2019 Thorn-Clarke “Shotfire” Shiraz, Barossa Valley, Australia (Alcohol 14.5%, Residual Sugar 3 g/l) LCBO Vintages $24.95 (750ml bottle)

This newly released (September 9th, 2023) Barossa Valley Shiraz is a wonderfully accessible bottle of wine, offering a great example of gorgeously ripe Barossa fruit (with some terroir influences) at a pretty damn reasonable pricepoint.

Thorn-Clarke’s Shotfire range acknowledges the Clarke family’s connections to the Lady Alice mine in the Barossa goldfields from 1870 onward. The “shotfirer” was the name given to the person responsible for both the placement and detonation of the dynamite used to excavate these mines. 

The 2019 vintage is very highly thought of, producing wines of especially high quality but with greatly reduced yields.
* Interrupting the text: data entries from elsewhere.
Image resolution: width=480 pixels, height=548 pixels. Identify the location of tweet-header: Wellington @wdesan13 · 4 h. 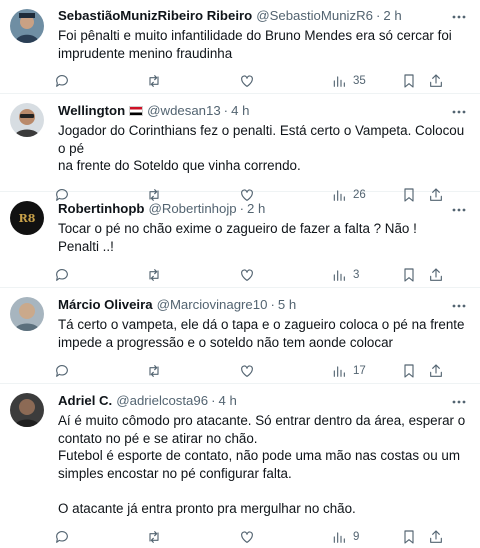
(263, 107).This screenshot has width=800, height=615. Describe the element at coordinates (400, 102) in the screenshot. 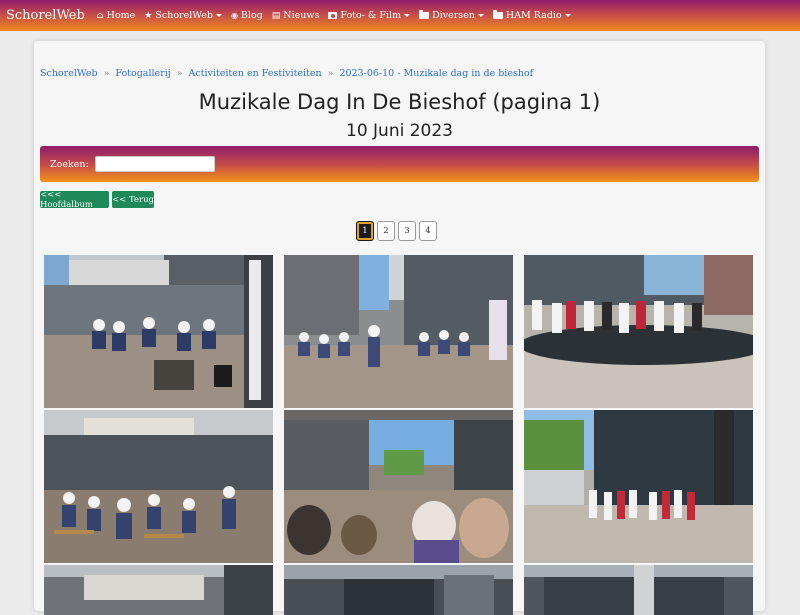

I see `page-title: Muzikale Dag In De Bieshof (pagina 1)` at that location.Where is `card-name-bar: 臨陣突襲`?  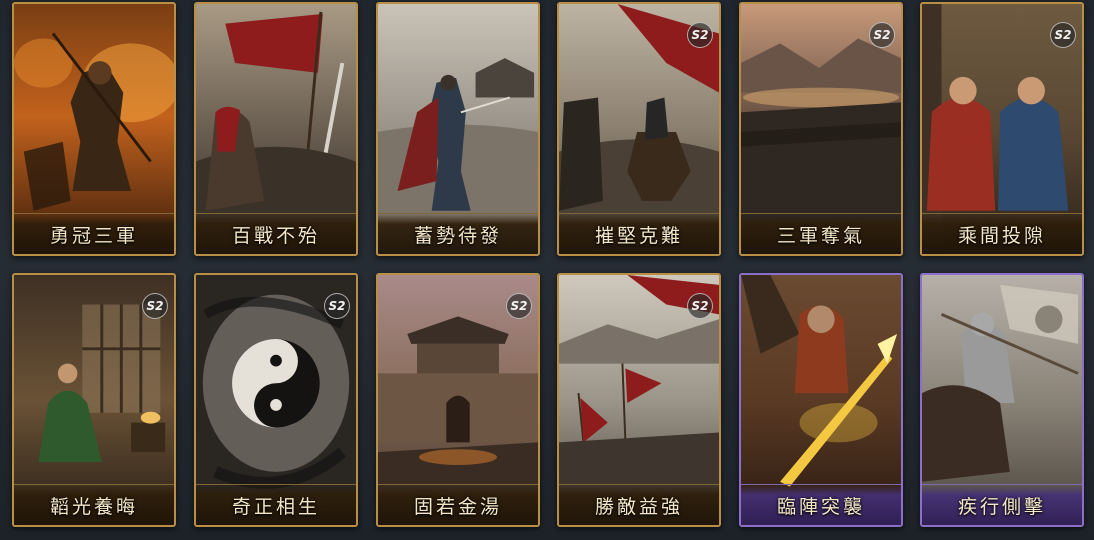
card-name-bar: 臨陣突襲 is located at coordinates (821, 504).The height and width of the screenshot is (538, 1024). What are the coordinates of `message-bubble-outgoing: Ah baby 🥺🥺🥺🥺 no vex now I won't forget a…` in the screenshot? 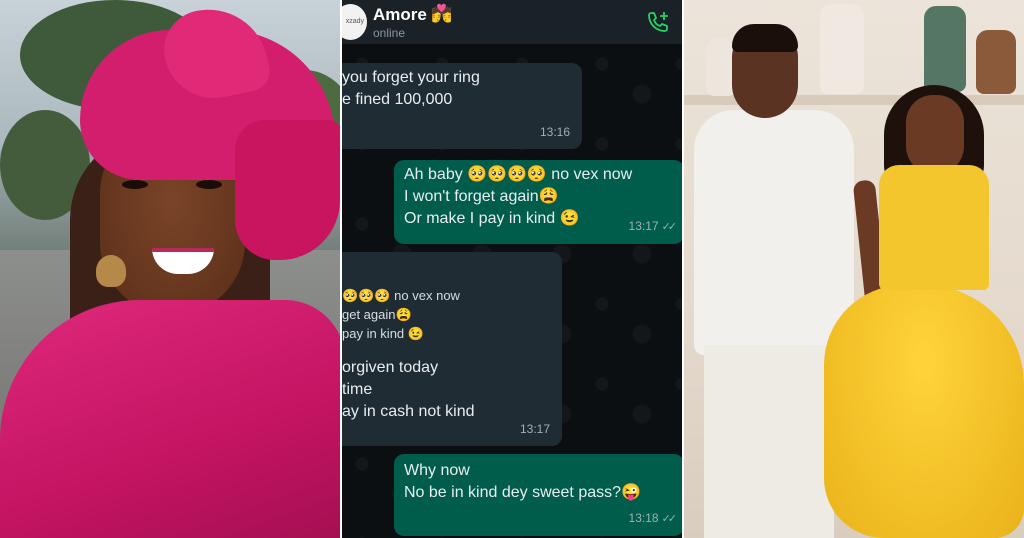 It's located at (538, 202).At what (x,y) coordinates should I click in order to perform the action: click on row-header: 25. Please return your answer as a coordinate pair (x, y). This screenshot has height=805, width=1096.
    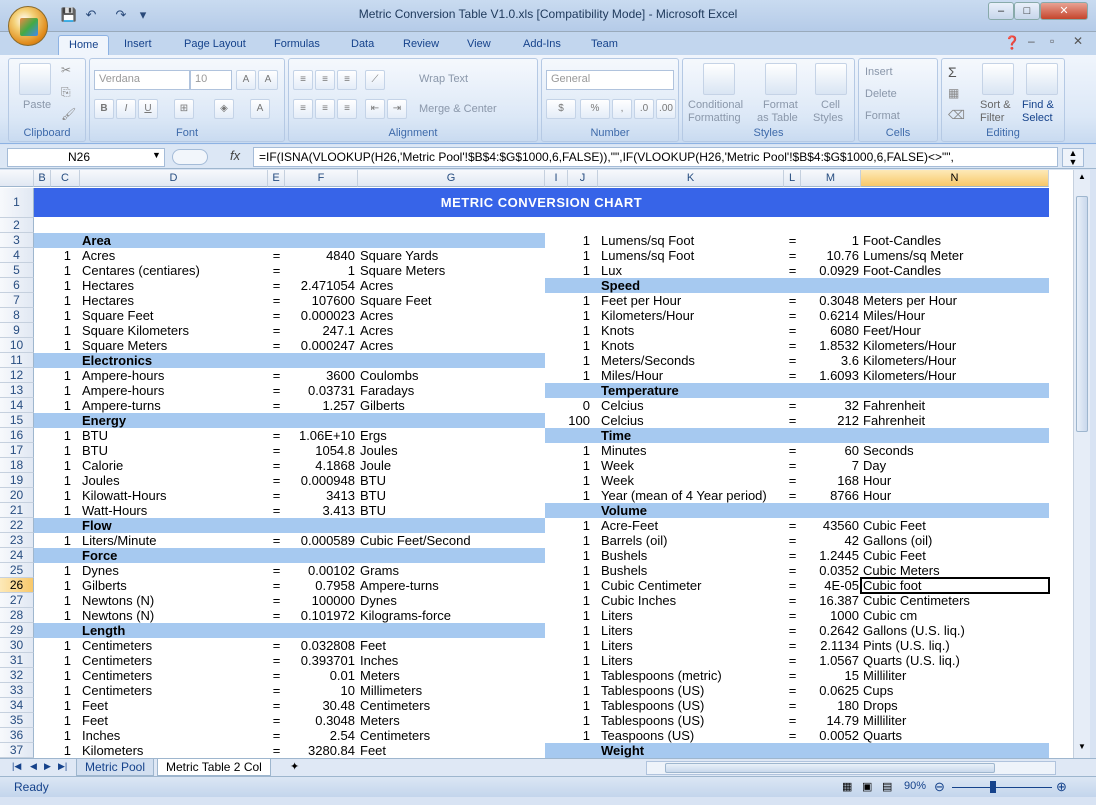
    Looking at the image, I should click on (17, 570).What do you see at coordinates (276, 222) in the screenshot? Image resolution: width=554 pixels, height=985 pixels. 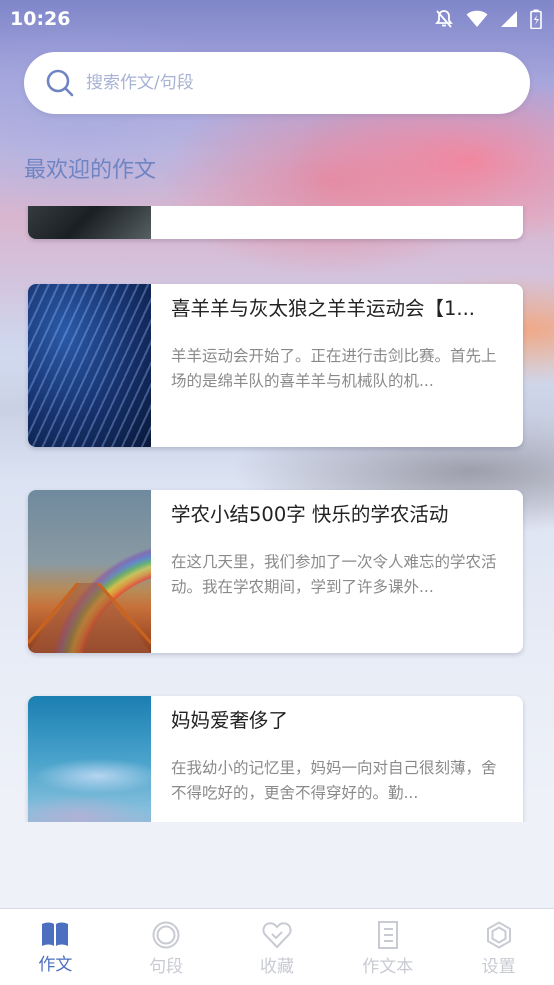 I see `article-card-partial` at bounding box center [276, 222].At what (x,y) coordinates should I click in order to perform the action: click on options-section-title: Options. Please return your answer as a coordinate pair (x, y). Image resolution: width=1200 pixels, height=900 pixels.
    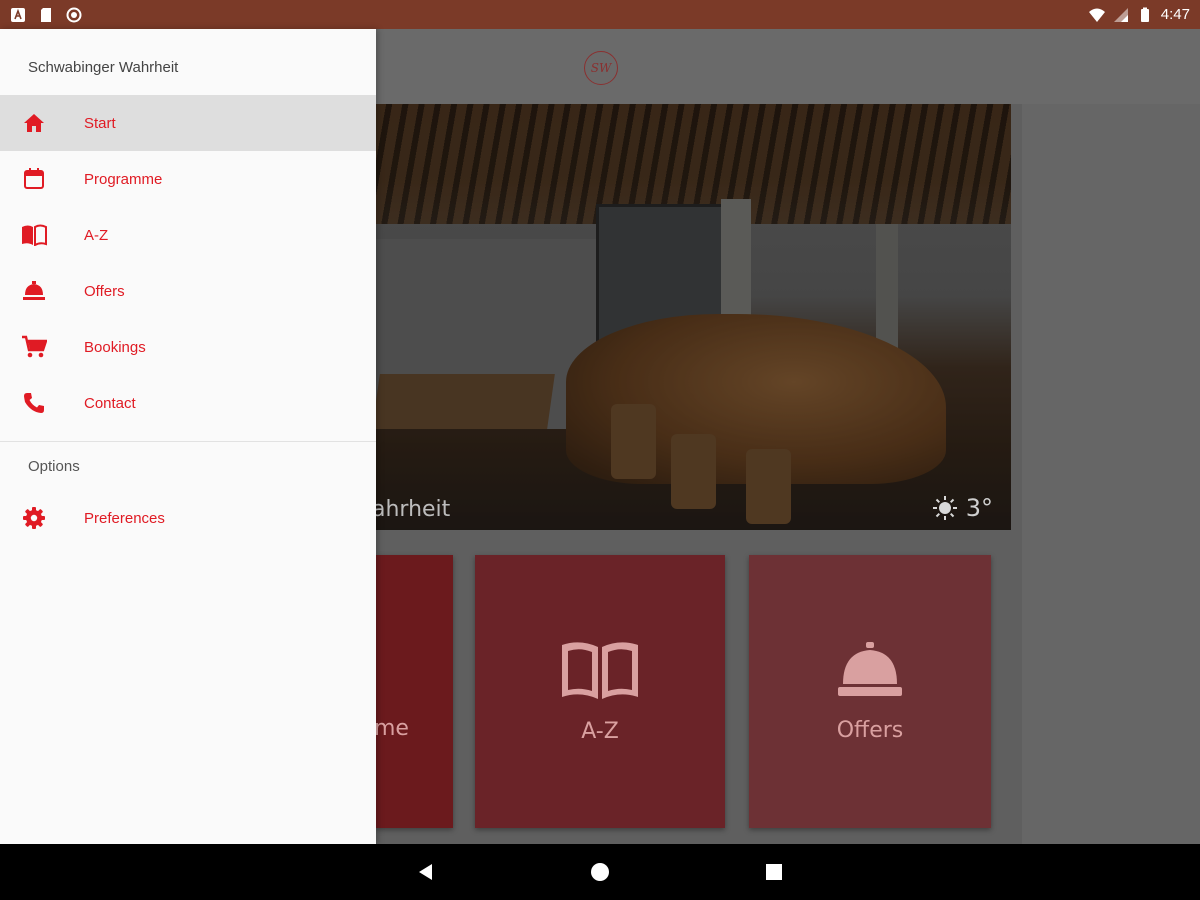
    Looking at the image, I should click on (54, 466).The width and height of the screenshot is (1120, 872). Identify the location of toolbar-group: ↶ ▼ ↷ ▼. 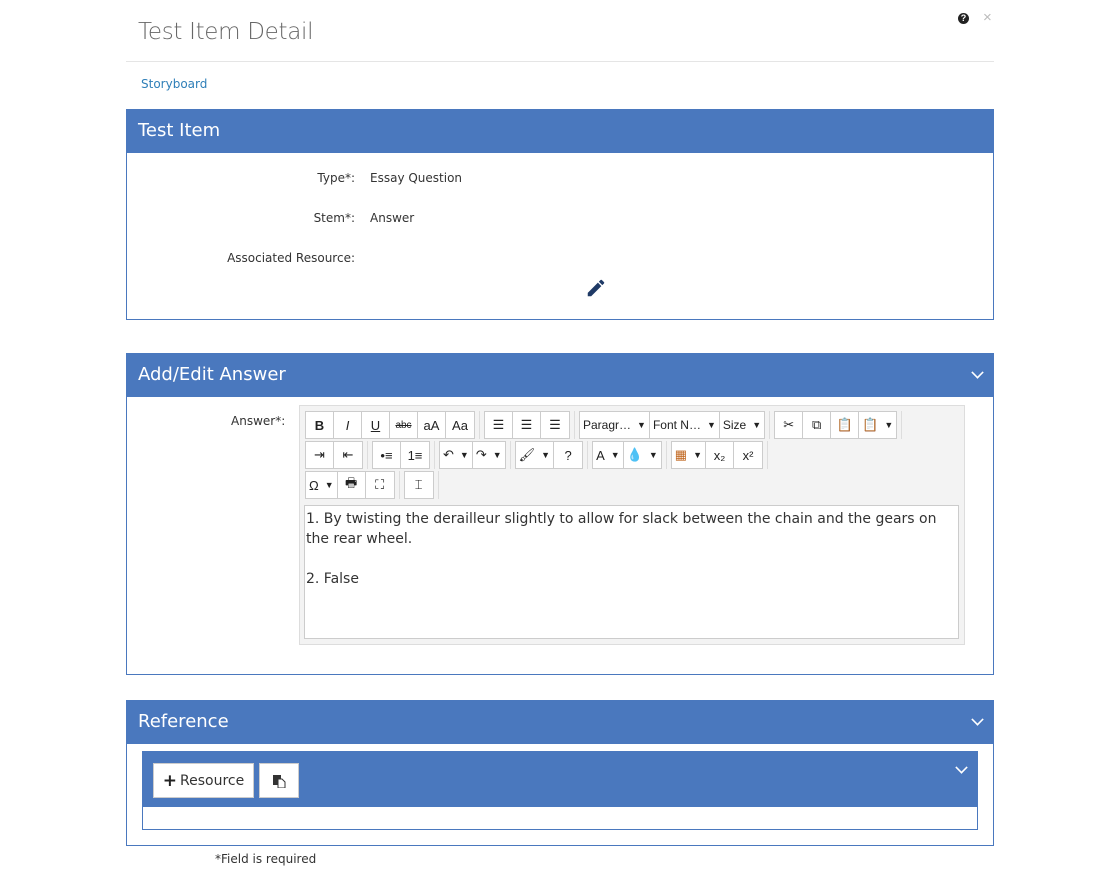
(472, 455).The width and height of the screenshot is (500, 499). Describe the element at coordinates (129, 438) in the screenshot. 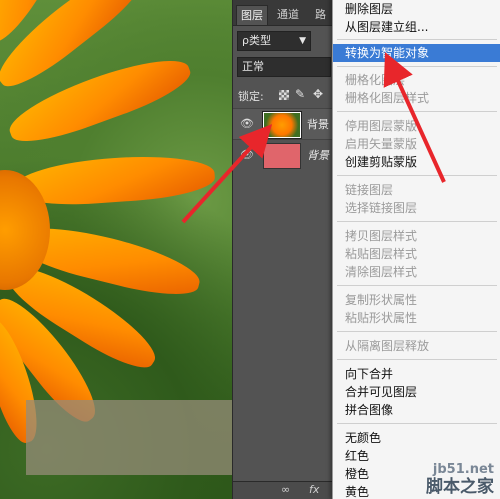

I see `blurred-overlay` at that location.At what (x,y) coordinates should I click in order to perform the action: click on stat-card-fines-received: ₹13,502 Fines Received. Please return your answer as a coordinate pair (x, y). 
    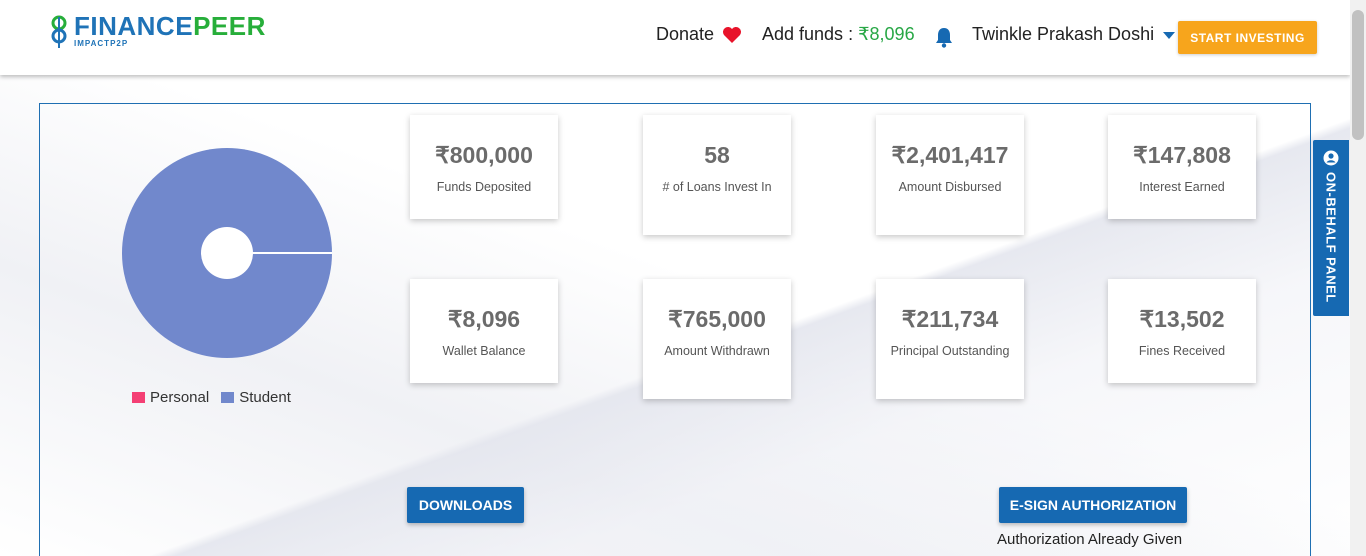
    Looking at the image, I should click on (1182, 331).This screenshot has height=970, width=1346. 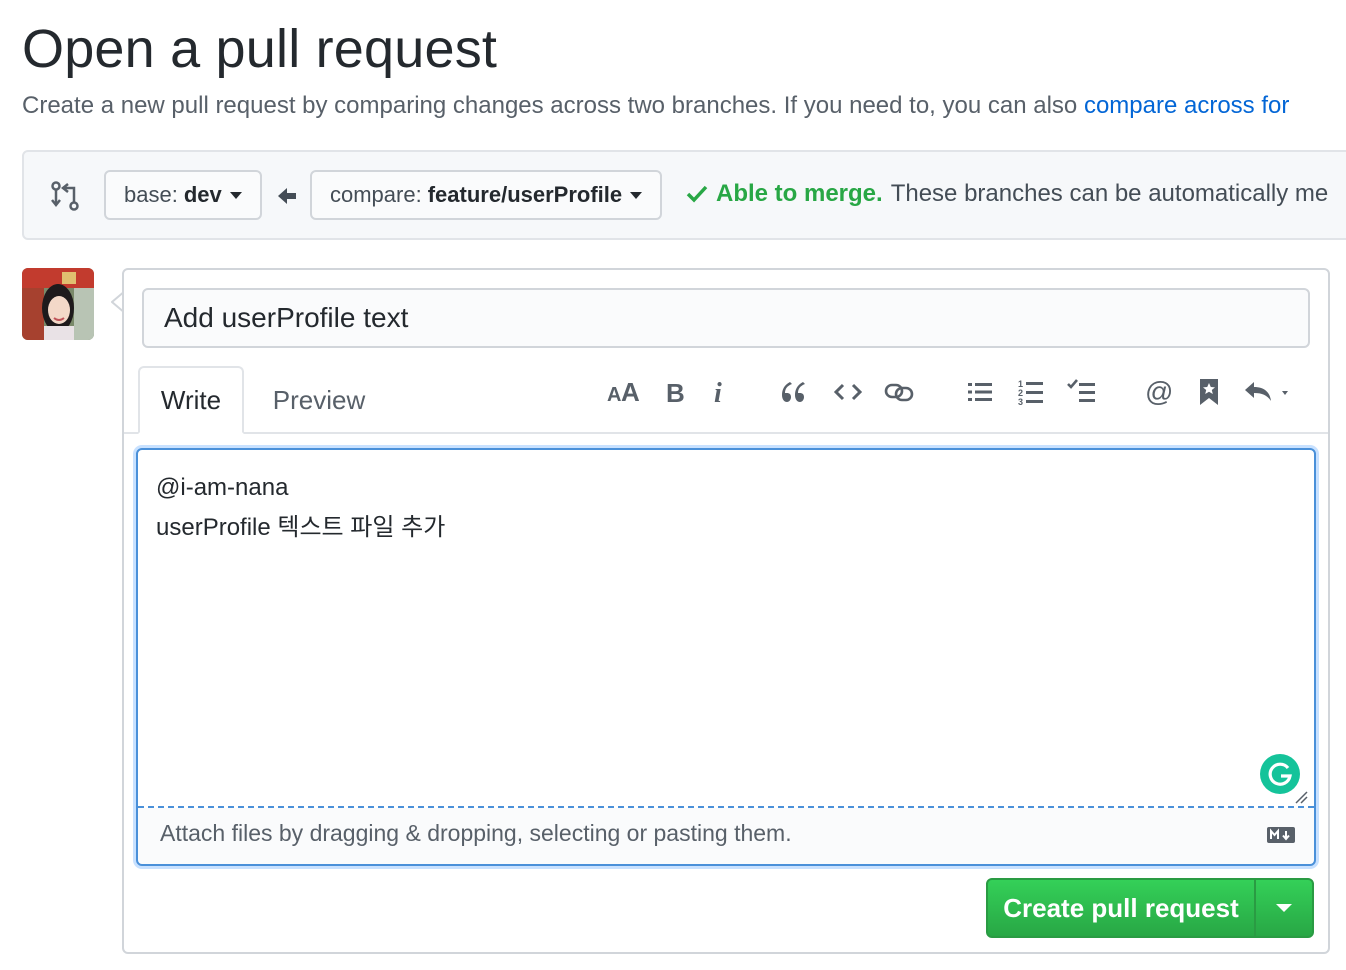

I’ve tasted this wine many times over the vintages, and I think that this one is a highpoint for the the Shotfire Shiraz, it it shows much more blance than I have witnessed in previous years.

 The grapes for this wine were sourced from vines in the St. Kitts and Milton Park vineyards. Once fermented, the wine was pumped over to ensure maximum colour, flavour, and tannin extraction. The wine was then aged for 14 months in 40% new American oak hogsheads, with the remainder seeing 2nd and 3rd fill cooperage.

In the glass, the bouquet is a powerful one, with a whole load of generous Barossa blackcurrant and blackberry fruit alongside some black pepper, warm vanilla spice, cloves, and a most welcome floral element bringing a lively freshness to the wine. Shotfire is usually benchmark Barossa for me, but for the first time with this particular vintage, there is an undeniable nod to the savoury Syrahs of the northern Rhône, and I’m sure that’s by design and not by accident.

The mouthfeel is also wholly generous when it comes to expressive blackcurrant fruit, and this will surely tick all the right boxes for those whose palates swing towards this classic, bold Barossa style. In previous vintages, I’ve found this wine to taste sweeter on the front of the palate, but this time around, it seems more in keeping with the overall feel of the wine: definitely forward but with a surprising amount of subtle complexity, and this vintage is all the better for it. The tannins are beautifully ripe and supple, tasting great right out of the bottle without any need for decanting despite their surprising firmness, and they integrate so well with the warm spicy oak. On the finish, there’s a pleasant pepperiness, once again taking me somewhere close to the Rhône Valley.

For me this is a wine that sits perfectly with sticky braised beef ribs, whether Asian or European in their preparation. Really enjoyable.